- Peebles Hospital. The new building is the main building shown. The original building is visible in the foreground below.

Geography
- Location: Road Town, Tortola, British Virgin Islands
- Coordinates: 18°25′02″N 64°37′09″W﻿ / ﻿18.4171°N 64.6191°W

Organisation
- Type: District General

Services
- Beds: 120

History
- Opened: 1922

= Peebles Hospital =

Peebles Hospital is the main public hospital in the British Virgin Islands. The hospital is located in the capital, Road Town, on the island of Tortola. It was founded in 1922 by Major H.W. Peebles, and was originally known as the Cottage Hospital.

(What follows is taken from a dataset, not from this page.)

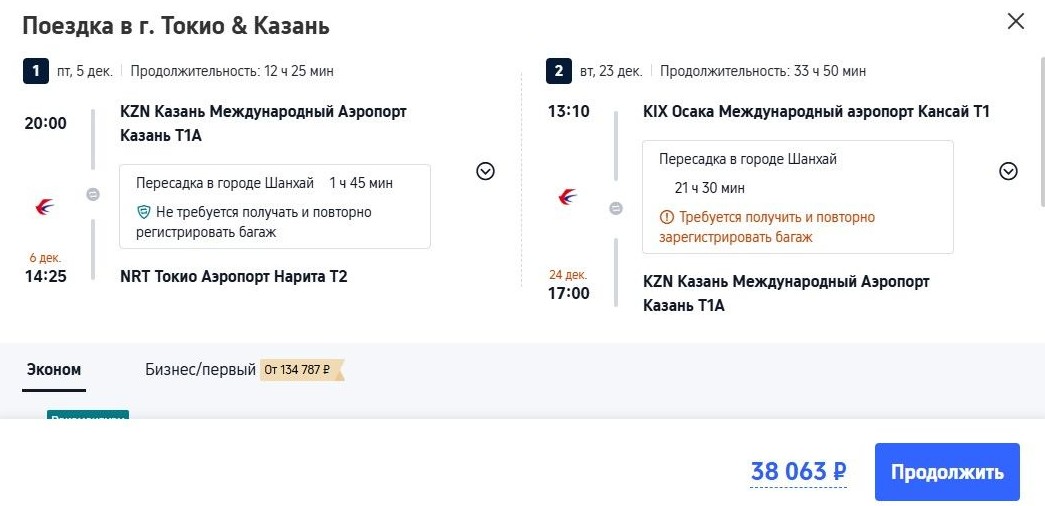Screen dimensions: 1045x506
Task: Expand the Kazan to Tokyo flight details
Action: 485,171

The main hospital building six stories plus a mechanical penthouse, with 168,700 square feet of floor space. It has facilities for patient care, surgery, and recovery, and an intensive care unit.

==Name==
In the 1950s the hospital was renamed after Major Peebles. During the early 1990s it was briefly renamed the H.R. Penn Hospital (after H.R. Penn) before reverting to its current name. In 2015 it was again suggested that it be renamed after Orlando Smith, but that suggestion was unpopular, and has not been acted upon.

==Redevelopment==
After surviving in its original building for nearly 90 years, the Government embarked upon an ambitious attempt to build a new hospital complex immediately behind the existing hospital. The new hospital was originally budgeted at approximately US$10 million, and expected to take just under 2 years to construct. In the event, the hospital cost well over US$100 million to construct, and took over a decade. It also costs a further US$16 million to furnish to become operational. The Government was forced to appeal to private donors to help pay some of the cost of furnishing the new hospital.

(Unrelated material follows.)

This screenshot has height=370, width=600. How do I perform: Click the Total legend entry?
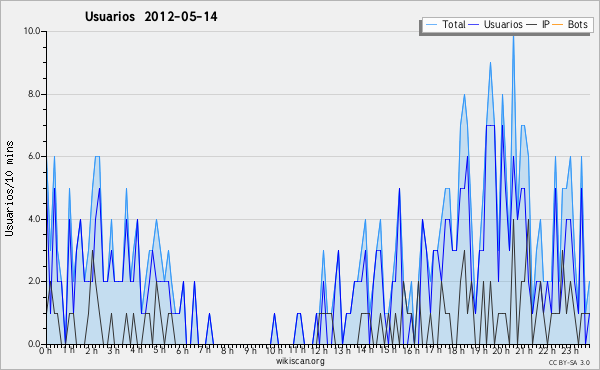coord(445,25)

After numerous false starts, the hospital finally opened on 29 December 2014. Deputy Premier Kendrick Pickering described the new hospital as "a dream come true".

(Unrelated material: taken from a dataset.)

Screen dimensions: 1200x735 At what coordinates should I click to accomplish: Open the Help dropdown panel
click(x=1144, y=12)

The cost overruns were caused by a combination of bad project management, disputes with construction crews, and ever-changing lists of specifications. Although historically the British Virgin Islands has normally produced a Government budget surplus, but shortly after commencing the new Peebles Hospital projectthe Territory began to run at a deficit (this time period also coincided with the 2008 financial crisis). In 2011 the Territory had its largest ever budget deficit, of US$29 million (approximately 2.6% of GDP), and by 2012 public debt had quadrupled from pre-2007 levels to approximately US$113 million (approximately 10.3% of GDP). Nearly 84% of that public debt was attributable to the new public hospital project. The Economist argued that deteriorating economic conditions in the British Virgin Islands were caused "not [by] sagging revenues but public-sector profligacy", an oblique reference to the disastrous financial mismanagement of the hospital project.